• **What is being asked**
Range to output from the entries below: the line containing "Screen dimensions: 591x559" through the line containing "Click the 强化+2激活". Set it down exactly, ends included, nothing else.

• **Data records**
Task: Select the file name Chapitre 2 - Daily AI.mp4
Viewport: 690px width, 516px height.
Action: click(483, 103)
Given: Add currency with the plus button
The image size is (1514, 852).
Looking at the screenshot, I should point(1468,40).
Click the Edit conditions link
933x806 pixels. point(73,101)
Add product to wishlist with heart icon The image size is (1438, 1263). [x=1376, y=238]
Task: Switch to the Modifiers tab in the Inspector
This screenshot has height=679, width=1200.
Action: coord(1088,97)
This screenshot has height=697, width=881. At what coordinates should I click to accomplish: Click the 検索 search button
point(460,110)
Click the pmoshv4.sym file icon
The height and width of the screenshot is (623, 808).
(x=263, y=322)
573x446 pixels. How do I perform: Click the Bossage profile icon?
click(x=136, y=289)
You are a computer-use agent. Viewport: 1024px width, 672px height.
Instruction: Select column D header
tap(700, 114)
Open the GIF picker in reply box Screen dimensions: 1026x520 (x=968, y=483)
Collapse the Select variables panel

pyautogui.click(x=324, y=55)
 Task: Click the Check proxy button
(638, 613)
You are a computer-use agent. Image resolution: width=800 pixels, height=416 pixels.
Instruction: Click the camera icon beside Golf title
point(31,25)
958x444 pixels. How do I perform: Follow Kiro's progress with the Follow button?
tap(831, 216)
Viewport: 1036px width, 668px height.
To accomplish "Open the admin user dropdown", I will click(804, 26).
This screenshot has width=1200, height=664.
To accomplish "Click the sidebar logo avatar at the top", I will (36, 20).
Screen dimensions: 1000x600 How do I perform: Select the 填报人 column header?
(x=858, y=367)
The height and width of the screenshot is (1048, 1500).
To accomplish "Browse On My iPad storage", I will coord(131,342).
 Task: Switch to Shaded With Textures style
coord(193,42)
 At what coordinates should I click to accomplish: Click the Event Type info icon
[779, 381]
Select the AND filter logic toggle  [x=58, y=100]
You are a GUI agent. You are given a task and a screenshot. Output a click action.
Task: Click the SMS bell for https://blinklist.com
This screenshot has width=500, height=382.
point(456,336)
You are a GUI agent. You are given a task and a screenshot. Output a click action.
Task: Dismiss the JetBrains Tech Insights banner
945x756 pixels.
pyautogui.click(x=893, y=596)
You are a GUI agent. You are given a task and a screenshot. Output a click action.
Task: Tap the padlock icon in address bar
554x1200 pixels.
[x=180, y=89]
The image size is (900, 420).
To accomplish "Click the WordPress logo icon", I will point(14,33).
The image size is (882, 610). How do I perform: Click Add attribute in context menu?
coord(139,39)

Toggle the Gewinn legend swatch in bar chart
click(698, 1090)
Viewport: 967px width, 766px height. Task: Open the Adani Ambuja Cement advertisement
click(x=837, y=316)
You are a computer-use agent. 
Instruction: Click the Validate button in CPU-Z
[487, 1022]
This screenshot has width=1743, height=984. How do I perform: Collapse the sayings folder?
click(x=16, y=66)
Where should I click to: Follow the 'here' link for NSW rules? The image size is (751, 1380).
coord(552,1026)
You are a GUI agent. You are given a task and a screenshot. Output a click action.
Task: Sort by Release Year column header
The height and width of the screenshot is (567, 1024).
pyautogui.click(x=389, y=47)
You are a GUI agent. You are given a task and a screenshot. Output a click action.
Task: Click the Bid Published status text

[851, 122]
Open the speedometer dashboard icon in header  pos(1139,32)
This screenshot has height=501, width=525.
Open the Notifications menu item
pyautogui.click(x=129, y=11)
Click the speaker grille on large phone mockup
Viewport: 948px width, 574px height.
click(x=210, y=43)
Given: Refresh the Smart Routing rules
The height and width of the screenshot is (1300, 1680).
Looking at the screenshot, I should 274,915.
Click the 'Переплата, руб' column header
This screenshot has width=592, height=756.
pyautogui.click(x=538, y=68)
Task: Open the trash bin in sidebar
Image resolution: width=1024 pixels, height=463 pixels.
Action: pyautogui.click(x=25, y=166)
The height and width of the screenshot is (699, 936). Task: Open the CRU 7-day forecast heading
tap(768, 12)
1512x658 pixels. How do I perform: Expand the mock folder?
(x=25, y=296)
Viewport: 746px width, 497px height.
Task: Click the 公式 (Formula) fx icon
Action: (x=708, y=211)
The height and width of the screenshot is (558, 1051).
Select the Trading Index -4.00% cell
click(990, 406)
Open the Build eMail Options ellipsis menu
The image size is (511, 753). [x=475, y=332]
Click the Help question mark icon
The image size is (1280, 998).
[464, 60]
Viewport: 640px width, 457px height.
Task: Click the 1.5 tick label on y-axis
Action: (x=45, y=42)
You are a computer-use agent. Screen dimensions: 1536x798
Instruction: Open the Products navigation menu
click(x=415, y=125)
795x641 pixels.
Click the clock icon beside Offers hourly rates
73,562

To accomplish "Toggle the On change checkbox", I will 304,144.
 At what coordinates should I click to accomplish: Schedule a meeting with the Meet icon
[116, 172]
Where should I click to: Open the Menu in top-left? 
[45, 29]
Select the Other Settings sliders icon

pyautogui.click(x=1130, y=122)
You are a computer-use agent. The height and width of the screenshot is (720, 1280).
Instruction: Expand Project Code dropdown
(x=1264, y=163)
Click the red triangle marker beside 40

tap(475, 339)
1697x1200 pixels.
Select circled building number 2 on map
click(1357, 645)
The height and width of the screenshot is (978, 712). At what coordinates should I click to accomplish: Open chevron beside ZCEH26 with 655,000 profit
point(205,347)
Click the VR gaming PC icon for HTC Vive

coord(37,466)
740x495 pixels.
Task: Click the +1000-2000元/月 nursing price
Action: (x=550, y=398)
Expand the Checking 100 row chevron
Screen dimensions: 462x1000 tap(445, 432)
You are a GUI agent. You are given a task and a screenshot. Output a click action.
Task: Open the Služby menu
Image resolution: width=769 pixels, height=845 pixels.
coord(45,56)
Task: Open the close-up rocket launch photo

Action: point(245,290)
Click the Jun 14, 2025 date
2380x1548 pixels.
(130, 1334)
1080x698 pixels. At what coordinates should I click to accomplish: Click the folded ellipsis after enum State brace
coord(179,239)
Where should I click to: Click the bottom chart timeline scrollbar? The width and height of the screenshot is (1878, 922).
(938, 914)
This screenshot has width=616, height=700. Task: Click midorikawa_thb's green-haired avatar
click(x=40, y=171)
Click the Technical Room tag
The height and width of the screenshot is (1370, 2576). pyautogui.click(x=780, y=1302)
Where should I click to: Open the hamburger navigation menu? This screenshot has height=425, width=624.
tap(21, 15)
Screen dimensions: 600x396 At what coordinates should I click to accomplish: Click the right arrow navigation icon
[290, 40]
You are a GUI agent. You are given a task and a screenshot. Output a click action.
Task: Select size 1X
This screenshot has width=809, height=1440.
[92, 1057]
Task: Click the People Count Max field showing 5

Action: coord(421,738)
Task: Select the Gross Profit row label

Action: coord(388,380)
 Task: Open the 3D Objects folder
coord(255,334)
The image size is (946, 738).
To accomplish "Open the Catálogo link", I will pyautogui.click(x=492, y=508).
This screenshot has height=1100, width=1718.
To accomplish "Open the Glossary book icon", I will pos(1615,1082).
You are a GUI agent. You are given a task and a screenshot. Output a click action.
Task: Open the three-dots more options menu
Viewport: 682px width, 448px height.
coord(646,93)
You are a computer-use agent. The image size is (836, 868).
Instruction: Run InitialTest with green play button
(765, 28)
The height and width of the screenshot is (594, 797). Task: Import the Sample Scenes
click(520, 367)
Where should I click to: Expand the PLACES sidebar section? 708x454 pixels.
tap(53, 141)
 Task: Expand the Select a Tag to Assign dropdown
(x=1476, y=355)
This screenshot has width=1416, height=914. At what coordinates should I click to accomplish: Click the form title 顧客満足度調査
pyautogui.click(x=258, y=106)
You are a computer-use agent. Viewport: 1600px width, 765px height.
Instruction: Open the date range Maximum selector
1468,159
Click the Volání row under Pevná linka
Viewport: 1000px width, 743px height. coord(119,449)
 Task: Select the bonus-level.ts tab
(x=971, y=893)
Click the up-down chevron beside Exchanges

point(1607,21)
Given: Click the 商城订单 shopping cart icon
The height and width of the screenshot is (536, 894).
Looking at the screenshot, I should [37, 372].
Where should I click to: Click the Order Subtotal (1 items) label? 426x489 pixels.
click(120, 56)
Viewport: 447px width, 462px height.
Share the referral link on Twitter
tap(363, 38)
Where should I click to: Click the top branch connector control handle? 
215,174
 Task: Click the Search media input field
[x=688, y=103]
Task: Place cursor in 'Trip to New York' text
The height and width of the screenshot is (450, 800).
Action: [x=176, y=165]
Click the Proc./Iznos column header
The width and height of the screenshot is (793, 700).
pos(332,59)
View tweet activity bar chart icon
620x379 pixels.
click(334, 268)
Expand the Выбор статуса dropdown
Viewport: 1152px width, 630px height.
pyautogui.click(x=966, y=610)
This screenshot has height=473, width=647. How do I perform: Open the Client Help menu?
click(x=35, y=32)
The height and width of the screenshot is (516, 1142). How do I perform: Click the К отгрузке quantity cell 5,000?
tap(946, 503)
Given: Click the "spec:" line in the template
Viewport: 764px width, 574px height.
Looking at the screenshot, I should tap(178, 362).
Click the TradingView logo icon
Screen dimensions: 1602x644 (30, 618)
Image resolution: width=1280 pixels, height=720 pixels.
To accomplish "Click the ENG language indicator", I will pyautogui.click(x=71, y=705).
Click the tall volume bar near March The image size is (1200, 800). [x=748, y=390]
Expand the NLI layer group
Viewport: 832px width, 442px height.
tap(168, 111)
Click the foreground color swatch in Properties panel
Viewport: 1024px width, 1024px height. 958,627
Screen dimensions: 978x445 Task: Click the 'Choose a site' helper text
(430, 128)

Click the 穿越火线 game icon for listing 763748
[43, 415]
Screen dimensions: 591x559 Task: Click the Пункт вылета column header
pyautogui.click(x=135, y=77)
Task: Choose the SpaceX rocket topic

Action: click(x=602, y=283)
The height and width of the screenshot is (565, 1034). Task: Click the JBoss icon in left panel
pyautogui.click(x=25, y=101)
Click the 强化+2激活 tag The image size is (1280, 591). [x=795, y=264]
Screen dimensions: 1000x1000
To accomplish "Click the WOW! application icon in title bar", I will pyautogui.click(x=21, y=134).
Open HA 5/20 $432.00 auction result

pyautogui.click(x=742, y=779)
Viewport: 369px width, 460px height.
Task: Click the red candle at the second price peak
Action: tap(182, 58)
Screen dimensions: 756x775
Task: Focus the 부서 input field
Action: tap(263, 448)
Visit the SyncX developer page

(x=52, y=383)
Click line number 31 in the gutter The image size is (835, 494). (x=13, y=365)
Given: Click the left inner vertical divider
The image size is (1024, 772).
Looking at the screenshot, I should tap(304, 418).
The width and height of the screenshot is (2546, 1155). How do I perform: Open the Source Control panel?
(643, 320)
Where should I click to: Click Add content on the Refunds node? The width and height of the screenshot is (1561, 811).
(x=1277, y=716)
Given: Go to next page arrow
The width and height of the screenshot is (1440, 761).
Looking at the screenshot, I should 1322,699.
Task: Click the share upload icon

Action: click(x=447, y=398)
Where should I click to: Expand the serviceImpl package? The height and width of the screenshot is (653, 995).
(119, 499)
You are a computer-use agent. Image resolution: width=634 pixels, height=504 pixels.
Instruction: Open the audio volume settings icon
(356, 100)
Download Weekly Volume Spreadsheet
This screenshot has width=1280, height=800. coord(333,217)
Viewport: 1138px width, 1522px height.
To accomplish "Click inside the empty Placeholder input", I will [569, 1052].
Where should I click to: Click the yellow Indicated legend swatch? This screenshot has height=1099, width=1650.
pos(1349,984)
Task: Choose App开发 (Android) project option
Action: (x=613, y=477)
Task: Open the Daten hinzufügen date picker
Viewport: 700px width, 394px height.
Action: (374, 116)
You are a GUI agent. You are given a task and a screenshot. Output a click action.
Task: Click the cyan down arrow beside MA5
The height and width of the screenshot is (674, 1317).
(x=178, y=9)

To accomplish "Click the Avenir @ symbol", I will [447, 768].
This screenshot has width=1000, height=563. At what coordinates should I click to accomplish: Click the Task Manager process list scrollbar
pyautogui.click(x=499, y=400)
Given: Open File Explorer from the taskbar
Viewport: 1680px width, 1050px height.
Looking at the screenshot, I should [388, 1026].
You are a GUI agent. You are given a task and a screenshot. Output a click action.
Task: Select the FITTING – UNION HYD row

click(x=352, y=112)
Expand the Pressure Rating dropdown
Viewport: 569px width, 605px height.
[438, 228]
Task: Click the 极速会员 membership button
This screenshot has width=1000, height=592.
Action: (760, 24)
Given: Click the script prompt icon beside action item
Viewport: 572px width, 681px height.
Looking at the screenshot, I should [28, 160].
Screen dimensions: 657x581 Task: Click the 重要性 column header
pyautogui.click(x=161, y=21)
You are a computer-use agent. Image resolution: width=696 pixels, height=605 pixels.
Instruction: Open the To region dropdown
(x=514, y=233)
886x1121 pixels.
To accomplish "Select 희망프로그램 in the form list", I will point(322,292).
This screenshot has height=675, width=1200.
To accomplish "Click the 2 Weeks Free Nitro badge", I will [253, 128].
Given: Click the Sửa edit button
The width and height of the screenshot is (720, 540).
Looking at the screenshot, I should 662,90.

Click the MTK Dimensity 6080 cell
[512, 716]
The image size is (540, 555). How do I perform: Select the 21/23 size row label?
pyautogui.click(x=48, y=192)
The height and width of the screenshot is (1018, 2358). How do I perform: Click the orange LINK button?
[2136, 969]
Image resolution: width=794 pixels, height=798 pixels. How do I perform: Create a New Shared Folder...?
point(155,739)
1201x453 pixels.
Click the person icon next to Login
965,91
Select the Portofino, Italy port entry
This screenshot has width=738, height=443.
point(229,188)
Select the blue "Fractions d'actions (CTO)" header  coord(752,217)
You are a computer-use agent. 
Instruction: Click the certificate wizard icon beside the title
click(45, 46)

• **Answer below**
Screen dimensions: 591x559 Task: Click the Пункт вылета column header
pyautogui.click(x=135, y=77)
Task: Choose the SpaceX rocket topic

Action: click(x=602, y=283)
The height and width of the screenshot is (565, 1034). Task: Click the JBoss icon in left panel
pyautogui.click(x=25, y=101)
Click the 强化+2激活 tag The image size is (1280, 591). [x=795, y=264]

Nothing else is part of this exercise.